One episode ends with an oft-alluded to villain, The Shadowman, who faces down two of the show’s hosts, Trent and BJ. As detailed earlier in this article, the mere observation of Shadowman’s fingers is enough to cause BJ to defecate from his mouth. Then BJ evidently has a psychotic break and forgets he’s filming a segment for a children’s TV show, and punches the actor playing Shadowman in the face, abruptly halting production.
A lot of people are saying this reminds them of Always Sunny in Philadelphia, and I can see it, but my mind went immediately to the Boosh.
Throughout each episode there are peppered B-roll segments featuring Linda, an awkward, manically pleasant woman dressed like a My Buddy doll and given to standing in weird, uncomfortable poses that are ostensibly struck to make her feel more relatable to her audience.
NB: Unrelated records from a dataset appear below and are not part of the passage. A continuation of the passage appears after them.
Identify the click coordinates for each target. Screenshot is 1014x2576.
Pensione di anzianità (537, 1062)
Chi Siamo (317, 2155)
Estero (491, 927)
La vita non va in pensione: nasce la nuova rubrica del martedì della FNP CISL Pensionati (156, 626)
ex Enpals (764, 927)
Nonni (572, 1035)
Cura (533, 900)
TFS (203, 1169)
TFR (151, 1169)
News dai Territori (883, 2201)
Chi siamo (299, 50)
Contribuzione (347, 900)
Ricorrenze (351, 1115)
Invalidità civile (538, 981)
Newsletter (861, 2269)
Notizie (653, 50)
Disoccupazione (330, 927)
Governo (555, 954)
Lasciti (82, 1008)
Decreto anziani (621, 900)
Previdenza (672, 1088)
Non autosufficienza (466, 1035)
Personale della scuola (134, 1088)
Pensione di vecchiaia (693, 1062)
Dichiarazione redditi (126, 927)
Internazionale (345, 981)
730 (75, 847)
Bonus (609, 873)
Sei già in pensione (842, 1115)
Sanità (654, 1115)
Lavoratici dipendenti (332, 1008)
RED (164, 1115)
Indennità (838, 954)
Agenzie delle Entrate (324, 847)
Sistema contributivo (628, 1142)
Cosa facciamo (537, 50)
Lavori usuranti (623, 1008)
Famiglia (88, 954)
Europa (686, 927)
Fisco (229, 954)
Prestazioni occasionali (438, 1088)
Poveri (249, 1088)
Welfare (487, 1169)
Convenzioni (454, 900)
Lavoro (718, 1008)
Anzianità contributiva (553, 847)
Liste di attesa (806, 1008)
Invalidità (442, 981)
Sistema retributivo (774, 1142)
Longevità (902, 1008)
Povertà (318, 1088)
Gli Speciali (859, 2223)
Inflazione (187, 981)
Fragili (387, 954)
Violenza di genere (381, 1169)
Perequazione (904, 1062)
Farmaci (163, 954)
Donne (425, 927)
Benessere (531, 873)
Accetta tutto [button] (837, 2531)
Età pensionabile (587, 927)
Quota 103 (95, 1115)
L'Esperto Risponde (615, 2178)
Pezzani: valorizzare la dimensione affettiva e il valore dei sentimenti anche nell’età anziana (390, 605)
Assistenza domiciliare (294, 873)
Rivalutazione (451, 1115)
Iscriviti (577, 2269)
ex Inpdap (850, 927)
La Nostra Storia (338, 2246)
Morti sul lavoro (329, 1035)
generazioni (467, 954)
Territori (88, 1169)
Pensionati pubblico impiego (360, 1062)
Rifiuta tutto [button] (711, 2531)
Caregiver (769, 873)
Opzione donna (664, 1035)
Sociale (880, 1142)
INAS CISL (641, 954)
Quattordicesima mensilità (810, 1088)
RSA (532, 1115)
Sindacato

It, in fact, has the opposite effect
The overall effect is one of mild to medium discomfort, depending upon your personal tolerance, and the laughter comes at the price of having to wade through extremely challenging sequences, such as a stage illusionist who is distraught to the point of a meltdown because the birds he used for his act were all shot to death by police officers moments before his scheduled appearance.
I would have been unhappy too!
Hug the Sun does something few parodies succeed at, and that is to forget that it’s a parody. It doesn’t over-signal. Even the bizarrely inappropriate responses to situations have the effect of flattening the narrative rather than inflating it. Its power lies in its refusal to escalate. In the end, Linda is thrown to the wolves, Gary the second prophet is burned to death by Oxtos, BJ is hit by a car in a post-DMT psychosis, and Trent becomes the new prophet. Nothing is learned. Nothing is corrected.
It says: this is what passes for acceptable children’s programming on broadcast television, this is what devotion feels like, and this is what authority sounds like. In the end, one is left with the impression that the show wasn’t so finished as it was abandoned, like it was never meant for public consumption.